• _O QUE FAZER_:
Copie integralmente, sem nenhuma alteração, o trecho sobre o entendimento do STJ quanto ao acesso a conversas de WhatsApp.

==== TRECHO DO DOCUMENTO

Ademais, o Superior Tribunal de Justiça – STJ entende que o uso do aplicativo Whastsapp está abrangido pelo conceito de “rede social”, veja-se:
PROCESSO PENAL. RECURSO EM HABEAS CORPUS. LATROCÍNIO EXCESSO DE PRAZO. PREJUDICIALIDADE. SÚMULA 52/STJ. PRISÃO PREVENTIVA. GARANTIA DA ORDEM PÚBLICA. RISCO DE REITERAÇÃO DELITIVA. PERICULOSIDADE DO AGENTE. MODUS OPERANDI. CONSTRANGIMENTO ILEGAL NÃO CARACTERIZADO. ACESSO AOS DADOS CONTIDOS NO APARELHO TELEFÔNICO APREENDIDO. ALEGADA AUSÊNCIA DE AUTORIZAÇÃO JUDICIAL. GARANTIAS CONSTITUCIONAIS. ART. 5º, X E XII, DA CF. ART. 7º DA LEI N. 12.965/2014. OBSERVÂNCIA. NULIDADE. NÃO OCORRÊNCIA. RECURSO NÃO PROVIDO. (...)11. Por se encontrar em situação similar às conversas mantidas por e-mail, cujo acesso exige prévia ordem judicial, a obtenção de conversas mantidas por redes sociais, tais como o whatsapp, sem a devida autorização judicial, revela-se ilegal.(STJ. RHC 102093 / PB, Quinta Turma. Rel. Min. Ribeiro Dantas. DJe 23/08/2019. Destaques acrescidos)

========
==== DADOS DE ORIGEM

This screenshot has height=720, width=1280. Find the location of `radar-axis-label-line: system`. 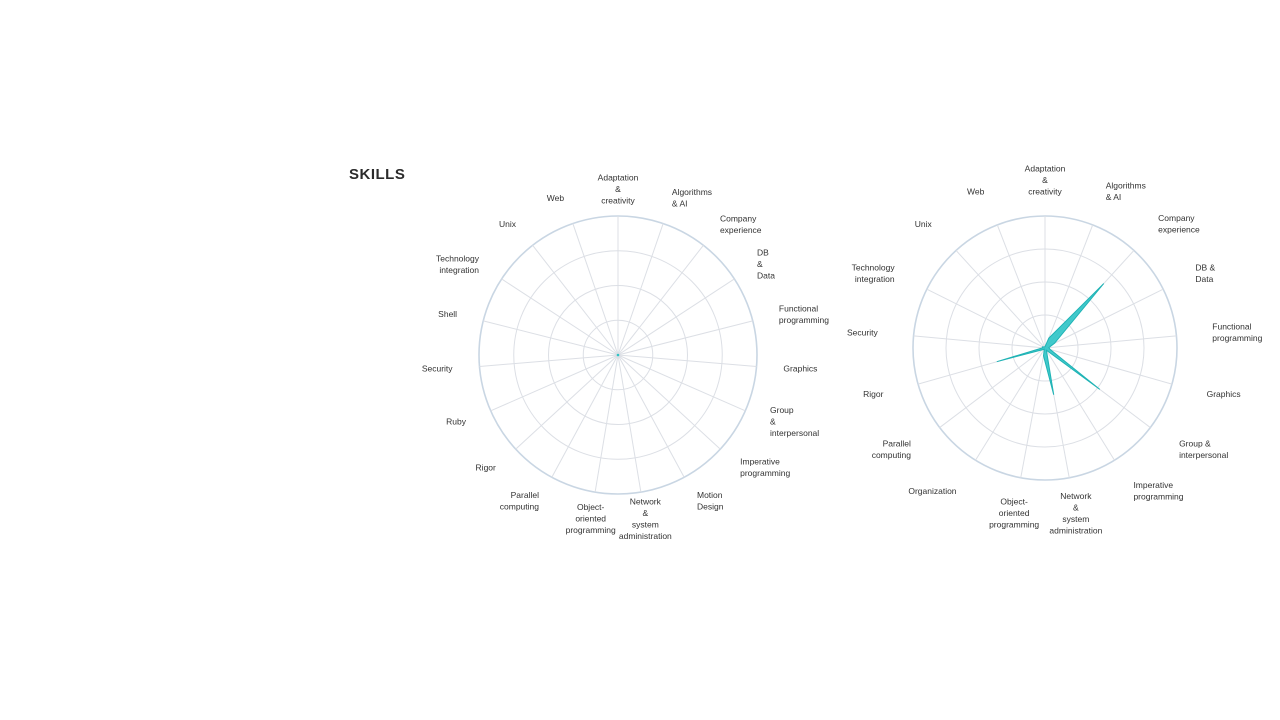

radar-axis-label-line: system is located at coordinates (1076, 519).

========

• _RESPOSTA DA TAREFA_:
Ademais, o Superior Tribunal de Justiça – STJ entende que o uso do aplicativo Whastsapp está abrangido pelo conceito de “rede social”, veja-se:
PROCESSO PENAL. RECURSO EM HABEAS CORPUS. LATROCÍNIO EXCESSO DE PRAZO. PREJUDICIALIDADE. SÚMULA 52/STJ. PRISÃO PREVENTIVA. GARANTIA DA ORDEM PÚBLICA. RISCO DE REITERAÇÃO DELITIVA. PERICULOSIDADE DO AGENTE. MODUS OPERANDI. CONSTRANGIMENTO ILEGAL NÃO CARACTERIZADO. ACESSO AOS DADOS CONTIDOS NO APARELHO TELEFÔNICO APREENDIDO. ALEGADA AUSÊNCIA DE AUTORIZAÇÃO JUDICIAL. GARANTIAS CONSTITUCIONAIS. ART. 5º, X E XII, DA CF. ART. 7º DA LEI N. 12.965/2014. OBSERVÂNCIA. NULIDADE. NÃO OCORRÊNCIA. RECURSO NÃO PROVIDO. (...)11. Por se encontrar em situação similar às conversas mantidas por e-mail, cujo acesso exige prévia ordem judicial, a obtenção de conversas mantidas por redes sociais, tais como o whatsapp, sem a devida autorização judicial, revela-se ilegal.(STJ. RHC 102093 / PB, Quinta Turma. Rel. Min. Ribeiro Dantas. DJe 23/08/2019. Destaques acrescidos)